Identification of Muscle-type Carnitine Palmitoyltransferase I and Characterization of Its Gene Structure

Abstract

To characterize energy metabolism in brown adipose tissue (BAT), differential screening of a cDNA library of rat BAT with a cDNA probe of rat white adipose tissue was carried out. We isolated one novel cDNA clone encoding a protein of 88.2 kDa consisting of 772 amino acids. The deduced amino acid sequence showed the highest homology (62.6%) with that of rat liver carnitine palmitoyltransferase I (CPTI). The transcript corresponding to this cDNA was abundantly expressed not only in BAT but also in the heart and skeletal muscle. CPTI is a protein necessary for the beta-oxidation of long-chain fatty acids in mammalian mitochondria, and it has been suggested that at least two isoforms, the liver type and muscle (M-CPTI) type, exist.

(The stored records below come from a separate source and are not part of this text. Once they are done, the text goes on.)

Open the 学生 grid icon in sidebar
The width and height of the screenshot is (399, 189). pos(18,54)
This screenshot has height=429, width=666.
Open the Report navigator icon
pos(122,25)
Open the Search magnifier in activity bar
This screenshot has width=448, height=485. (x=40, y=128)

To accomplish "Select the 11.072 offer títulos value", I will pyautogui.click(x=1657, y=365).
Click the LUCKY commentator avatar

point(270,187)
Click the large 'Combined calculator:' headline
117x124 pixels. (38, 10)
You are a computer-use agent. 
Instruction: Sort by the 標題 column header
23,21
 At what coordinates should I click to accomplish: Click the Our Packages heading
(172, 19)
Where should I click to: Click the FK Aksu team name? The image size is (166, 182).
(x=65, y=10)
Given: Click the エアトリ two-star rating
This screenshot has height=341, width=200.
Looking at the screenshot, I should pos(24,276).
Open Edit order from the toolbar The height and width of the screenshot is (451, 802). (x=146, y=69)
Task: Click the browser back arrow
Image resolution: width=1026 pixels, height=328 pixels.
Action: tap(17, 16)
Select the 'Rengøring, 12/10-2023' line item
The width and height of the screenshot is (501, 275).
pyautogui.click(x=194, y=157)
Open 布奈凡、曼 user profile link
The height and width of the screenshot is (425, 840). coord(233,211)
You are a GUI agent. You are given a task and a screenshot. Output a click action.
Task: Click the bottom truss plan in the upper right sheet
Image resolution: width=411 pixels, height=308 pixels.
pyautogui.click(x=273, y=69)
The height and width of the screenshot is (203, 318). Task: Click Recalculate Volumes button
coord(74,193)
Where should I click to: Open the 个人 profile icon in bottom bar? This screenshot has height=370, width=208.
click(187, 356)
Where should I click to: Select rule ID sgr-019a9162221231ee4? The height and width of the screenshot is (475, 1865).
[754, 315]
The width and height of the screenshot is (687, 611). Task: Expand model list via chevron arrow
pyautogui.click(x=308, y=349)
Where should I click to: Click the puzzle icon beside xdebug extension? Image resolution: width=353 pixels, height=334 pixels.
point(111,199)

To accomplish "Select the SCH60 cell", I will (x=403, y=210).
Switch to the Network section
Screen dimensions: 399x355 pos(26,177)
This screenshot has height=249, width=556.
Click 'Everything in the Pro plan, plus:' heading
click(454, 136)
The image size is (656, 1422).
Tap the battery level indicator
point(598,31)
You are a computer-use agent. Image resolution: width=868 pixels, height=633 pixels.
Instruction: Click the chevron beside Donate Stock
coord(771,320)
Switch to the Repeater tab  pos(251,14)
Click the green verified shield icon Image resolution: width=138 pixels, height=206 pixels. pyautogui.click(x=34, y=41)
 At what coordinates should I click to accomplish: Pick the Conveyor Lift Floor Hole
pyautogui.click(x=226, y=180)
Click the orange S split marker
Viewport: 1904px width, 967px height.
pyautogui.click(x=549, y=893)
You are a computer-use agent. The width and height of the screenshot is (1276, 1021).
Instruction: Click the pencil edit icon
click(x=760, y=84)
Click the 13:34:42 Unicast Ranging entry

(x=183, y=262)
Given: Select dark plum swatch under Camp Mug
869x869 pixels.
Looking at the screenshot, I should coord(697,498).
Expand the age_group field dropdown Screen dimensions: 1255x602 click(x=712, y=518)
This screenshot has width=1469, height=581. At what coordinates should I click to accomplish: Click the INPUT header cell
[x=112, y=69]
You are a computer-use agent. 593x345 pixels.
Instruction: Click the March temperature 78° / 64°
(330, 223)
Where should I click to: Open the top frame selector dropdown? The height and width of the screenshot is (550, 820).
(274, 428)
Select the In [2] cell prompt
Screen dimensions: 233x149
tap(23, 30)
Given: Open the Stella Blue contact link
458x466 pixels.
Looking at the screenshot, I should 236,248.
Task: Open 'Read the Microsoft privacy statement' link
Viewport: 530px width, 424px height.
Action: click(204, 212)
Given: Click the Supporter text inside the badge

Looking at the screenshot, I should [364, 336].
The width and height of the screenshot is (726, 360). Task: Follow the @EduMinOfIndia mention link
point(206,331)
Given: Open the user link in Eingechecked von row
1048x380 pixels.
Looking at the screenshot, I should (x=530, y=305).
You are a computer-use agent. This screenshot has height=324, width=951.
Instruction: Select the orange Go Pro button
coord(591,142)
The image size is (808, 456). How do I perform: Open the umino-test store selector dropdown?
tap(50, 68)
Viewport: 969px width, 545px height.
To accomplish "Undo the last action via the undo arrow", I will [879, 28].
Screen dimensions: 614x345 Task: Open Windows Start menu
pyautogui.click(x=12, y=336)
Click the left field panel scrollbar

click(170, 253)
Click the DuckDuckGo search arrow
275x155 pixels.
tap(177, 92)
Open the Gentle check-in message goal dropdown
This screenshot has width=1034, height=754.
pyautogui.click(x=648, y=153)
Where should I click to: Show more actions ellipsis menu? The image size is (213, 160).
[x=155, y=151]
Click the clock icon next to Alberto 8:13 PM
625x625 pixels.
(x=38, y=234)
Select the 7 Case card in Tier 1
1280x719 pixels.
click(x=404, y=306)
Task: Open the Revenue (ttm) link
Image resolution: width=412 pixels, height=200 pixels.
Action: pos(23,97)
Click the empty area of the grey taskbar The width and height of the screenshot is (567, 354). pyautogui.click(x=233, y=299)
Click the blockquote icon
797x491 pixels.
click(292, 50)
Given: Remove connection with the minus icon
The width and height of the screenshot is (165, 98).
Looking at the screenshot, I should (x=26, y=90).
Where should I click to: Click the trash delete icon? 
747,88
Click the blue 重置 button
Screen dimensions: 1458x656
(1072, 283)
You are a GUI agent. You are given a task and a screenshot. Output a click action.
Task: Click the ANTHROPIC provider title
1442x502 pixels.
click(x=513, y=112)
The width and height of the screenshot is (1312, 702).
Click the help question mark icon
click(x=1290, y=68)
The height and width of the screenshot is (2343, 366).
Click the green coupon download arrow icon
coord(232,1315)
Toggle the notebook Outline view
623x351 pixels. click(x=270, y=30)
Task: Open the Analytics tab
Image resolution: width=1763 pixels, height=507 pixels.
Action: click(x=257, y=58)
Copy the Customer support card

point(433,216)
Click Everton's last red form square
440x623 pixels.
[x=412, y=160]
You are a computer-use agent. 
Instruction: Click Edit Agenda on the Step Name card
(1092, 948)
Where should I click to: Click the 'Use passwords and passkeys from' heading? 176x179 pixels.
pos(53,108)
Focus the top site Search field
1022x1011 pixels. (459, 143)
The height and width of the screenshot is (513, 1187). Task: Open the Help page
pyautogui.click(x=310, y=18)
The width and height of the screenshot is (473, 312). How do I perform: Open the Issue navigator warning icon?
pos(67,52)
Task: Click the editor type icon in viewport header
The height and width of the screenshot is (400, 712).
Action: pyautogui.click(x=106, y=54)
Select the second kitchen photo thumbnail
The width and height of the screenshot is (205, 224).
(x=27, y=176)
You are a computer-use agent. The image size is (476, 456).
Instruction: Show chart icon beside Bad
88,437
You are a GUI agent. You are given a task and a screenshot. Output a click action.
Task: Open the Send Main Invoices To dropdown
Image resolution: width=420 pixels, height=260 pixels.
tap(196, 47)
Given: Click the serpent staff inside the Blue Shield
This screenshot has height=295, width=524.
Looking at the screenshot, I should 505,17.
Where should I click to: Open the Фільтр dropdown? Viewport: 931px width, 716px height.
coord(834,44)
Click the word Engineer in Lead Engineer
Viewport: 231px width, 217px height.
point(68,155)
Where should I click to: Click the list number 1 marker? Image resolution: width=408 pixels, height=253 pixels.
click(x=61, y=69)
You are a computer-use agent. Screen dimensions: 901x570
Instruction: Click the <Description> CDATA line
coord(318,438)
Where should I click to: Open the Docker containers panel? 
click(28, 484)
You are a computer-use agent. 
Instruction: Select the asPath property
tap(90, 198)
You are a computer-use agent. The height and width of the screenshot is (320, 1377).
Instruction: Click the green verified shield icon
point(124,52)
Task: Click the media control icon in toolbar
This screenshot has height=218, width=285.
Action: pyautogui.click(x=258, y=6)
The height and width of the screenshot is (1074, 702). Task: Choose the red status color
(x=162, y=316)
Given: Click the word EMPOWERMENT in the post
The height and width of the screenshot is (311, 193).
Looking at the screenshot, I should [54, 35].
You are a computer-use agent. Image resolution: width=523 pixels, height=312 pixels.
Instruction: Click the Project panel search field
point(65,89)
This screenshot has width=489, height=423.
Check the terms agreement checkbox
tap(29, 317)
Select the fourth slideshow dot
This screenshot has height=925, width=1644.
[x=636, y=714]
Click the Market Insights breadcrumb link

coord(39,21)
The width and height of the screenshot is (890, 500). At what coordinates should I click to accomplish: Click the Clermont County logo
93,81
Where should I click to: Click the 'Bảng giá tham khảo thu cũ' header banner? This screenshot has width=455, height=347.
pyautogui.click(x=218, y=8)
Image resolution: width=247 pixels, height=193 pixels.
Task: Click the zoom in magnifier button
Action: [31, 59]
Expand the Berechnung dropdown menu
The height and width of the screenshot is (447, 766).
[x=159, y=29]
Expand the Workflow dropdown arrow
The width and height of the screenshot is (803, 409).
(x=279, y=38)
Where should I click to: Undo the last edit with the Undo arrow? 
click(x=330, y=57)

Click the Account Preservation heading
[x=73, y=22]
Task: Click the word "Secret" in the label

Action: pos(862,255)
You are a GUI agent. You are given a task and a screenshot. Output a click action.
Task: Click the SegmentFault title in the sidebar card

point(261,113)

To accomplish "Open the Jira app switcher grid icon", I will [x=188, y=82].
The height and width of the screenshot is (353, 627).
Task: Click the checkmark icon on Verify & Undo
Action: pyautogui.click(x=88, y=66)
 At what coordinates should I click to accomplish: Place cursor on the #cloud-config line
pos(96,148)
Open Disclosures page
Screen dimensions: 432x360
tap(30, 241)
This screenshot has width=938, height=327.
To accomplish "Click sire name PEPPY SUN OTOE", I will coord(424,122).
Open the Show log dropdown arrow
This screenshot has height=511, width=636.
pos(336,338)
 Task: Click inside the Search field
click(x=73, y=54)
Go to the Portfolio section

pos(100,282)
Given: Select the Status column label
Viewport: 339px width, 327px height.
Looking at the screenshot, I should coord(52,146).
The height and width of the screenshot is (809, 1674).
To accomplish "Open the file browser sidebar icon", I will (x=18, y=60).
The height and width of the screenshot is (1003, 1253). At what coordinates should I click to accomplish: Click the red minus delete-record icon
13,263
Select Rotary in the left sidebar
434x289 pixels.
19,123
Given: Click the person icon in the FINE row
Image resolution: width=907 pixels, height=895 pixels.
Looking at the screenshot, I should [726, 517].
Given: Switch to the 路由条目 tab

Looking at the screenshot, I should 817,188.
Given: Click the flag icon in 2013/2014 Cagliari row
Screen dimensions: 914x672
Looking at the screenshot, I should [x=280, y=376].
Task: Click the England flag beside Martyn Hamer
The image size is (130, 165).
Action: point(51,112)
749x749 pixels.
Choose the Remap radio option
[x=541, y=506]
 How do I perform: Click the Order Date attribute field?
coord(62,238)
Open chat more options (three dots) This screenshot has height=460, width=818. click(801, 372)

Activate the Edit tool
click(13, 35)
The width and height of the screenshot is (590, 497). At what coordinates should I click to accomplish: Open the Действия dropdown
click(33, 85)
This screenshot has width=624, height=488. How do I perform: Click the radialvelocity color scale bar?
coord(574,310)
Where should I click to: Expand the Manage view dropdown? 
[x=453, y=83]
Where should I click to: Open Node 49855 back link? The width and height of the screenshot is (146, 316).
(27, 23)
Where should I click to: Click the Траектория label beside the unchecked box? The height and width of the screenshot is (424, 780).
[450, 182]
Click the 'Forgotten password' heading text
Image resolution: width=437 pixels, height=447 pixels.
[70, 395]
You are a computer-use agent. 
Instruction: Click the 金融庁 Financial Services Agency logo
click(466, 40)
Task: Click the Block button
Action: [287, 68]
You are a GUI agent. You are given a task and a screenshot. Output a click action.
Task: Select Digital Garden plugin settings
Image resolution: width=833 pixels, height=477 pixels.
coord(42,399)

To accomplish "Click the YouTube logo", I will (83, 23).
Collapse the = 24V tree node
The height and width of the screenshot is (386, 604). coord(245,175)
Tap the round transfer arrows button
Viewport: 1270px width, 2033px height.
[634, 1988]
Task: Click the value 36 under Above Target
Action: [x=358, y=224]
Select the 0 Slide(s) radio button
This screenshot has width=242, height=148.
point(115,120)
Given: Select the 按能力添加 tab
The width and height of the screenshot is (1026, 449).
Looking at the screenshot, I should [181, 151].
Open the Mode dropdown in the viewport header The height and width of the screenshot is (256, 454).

Based on these observations, we concluded that the novel cDNA clone isolated from rat BAT encodes M-CPTI. Isolation and characterization of a genomic DNA clone revealed that the gene for human M-CPTI consists of two 5'-noncoding exons, 18 coding exons, and one 3'-noncoding exon spanning approximately 10 kbp, and a gene encoding choline/ethanolamine kinase-beta (CK/EK-beta) was located about 300 bp upstream from the M-CPTI gene with the same strand direction. Furthermore, we found atypical transcripts containing exons of both CK/EK-beta and M-CPTI genes in humans and rodents. The physiologic role(s) of these transcripts is still unknown. However, it is interesting that such transcripts are produced from two tightly arranged and functionally unrelated genes in mammalian tissues.